*Task:* Report back every line of the entries that contains "MEANWELL", exactly as written.

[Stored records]
════════

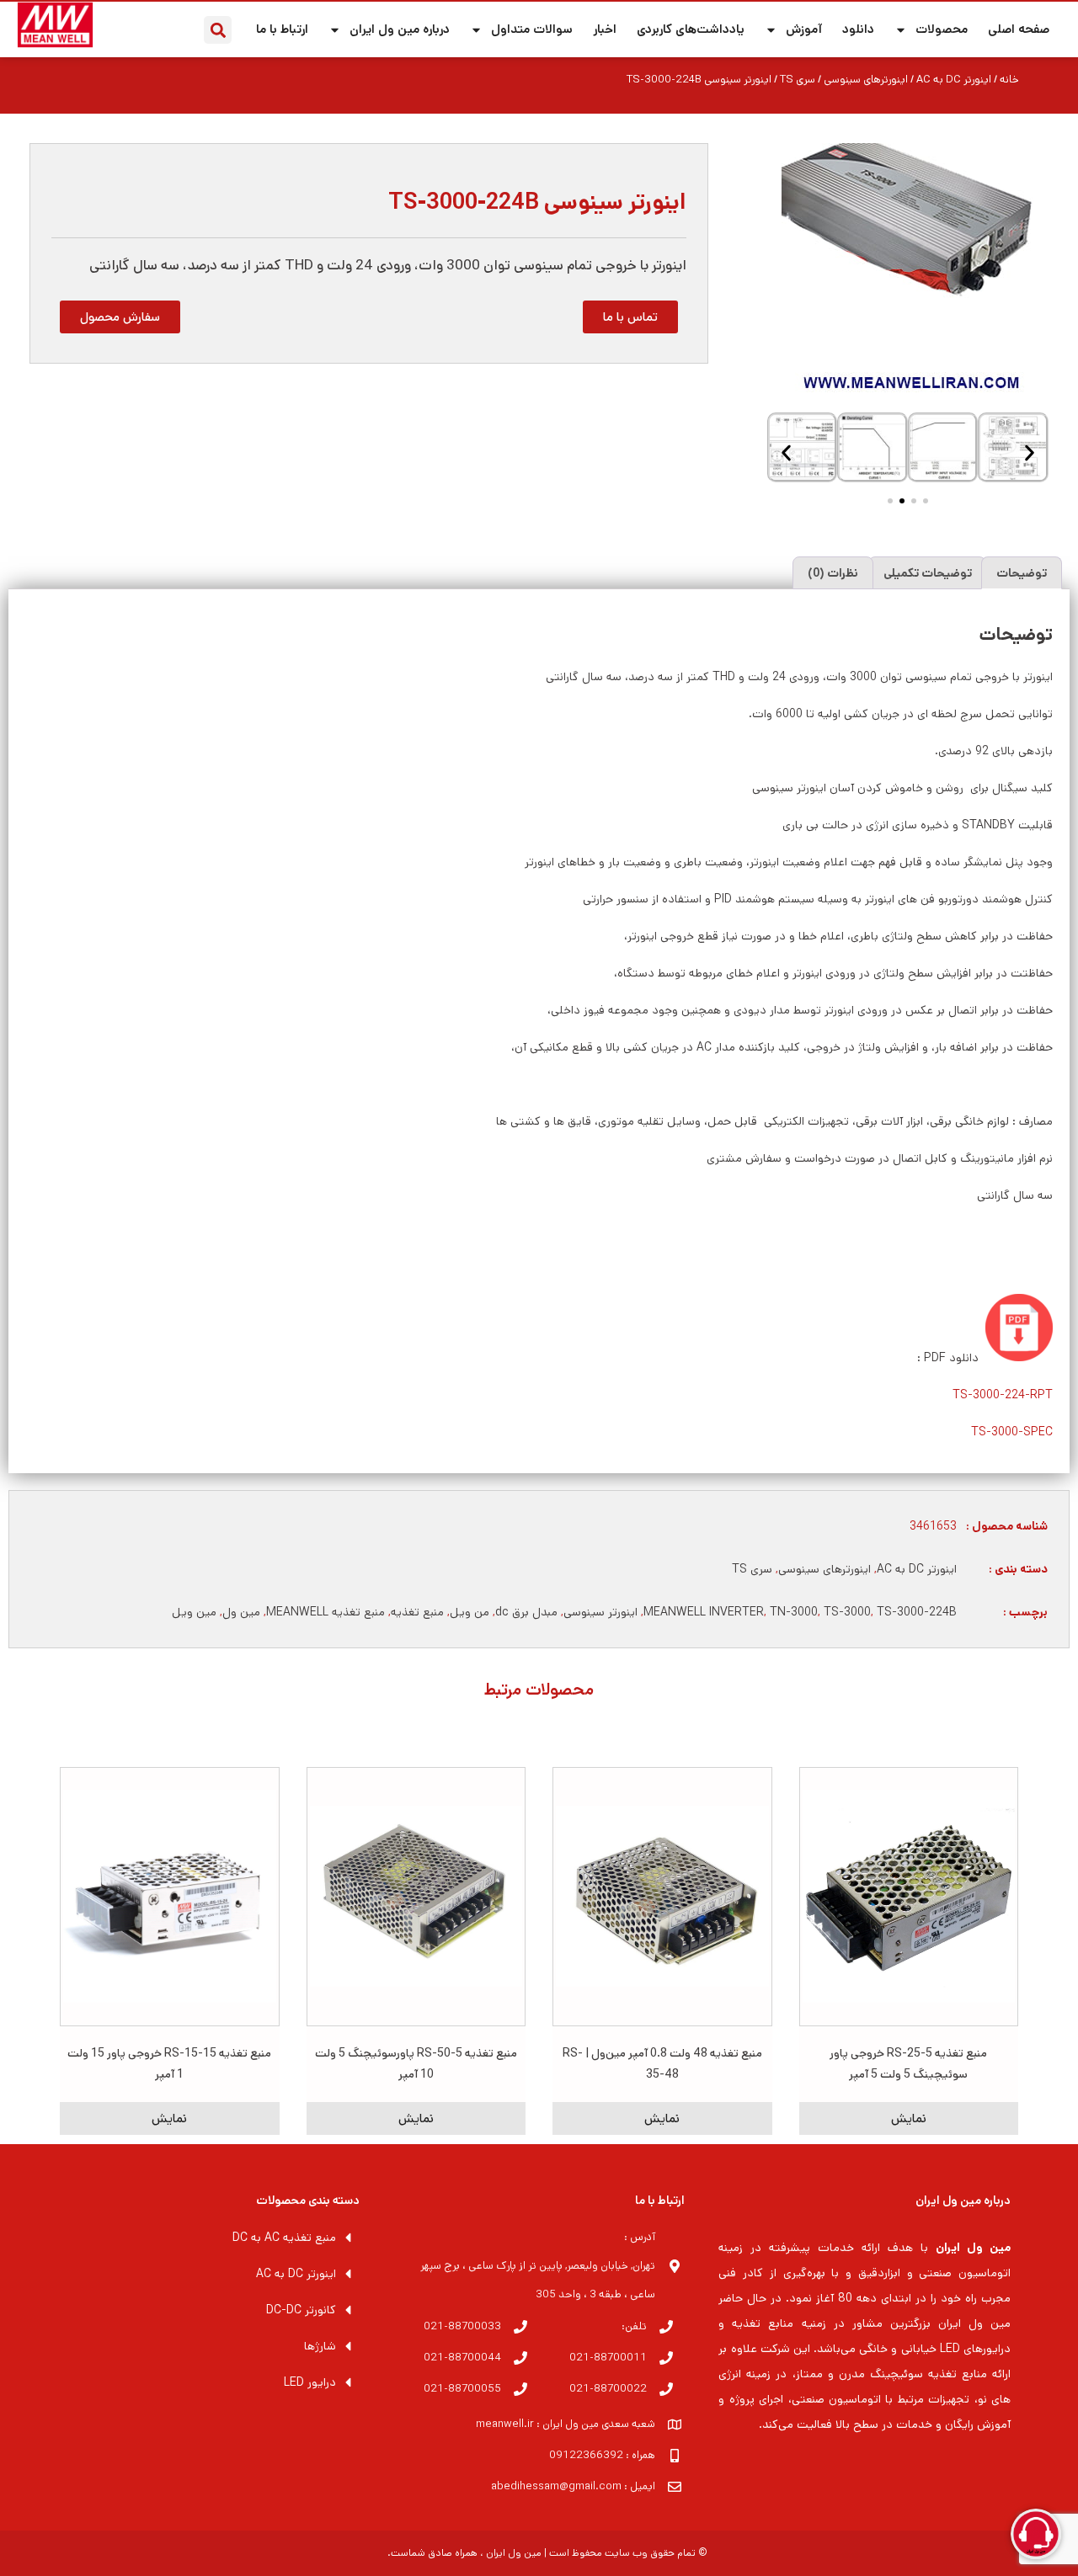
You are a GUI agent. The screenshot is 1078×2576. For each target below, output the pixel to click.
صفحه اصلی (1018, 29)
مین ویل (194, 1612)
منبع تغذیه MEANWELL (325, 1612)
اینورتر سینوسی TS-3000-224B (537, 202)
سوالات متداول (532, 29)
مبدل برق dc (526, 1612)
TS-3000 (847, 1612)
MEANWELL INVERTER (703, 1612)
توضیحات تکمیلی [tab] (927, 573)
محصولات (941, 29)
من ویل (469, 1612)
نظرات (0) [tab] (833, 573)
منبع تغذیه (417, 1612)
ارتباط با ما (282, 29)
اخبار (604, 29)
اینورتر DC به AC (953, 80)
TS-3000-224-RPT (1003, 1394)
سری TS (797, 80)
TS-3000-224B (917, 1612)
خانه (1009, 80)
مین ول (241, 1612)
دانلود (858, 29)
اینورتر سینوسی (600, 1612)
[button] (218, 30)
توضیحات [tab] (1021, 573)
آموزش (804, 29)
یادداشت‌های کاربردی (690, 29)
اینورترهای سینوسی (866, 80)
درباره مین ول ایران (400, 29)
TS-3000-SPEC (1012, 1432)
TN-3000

════════

*Response to the task:*
منبع تغذیه MEANWELL (325, 1612)
MEANWELL INVERTER (703, 1612)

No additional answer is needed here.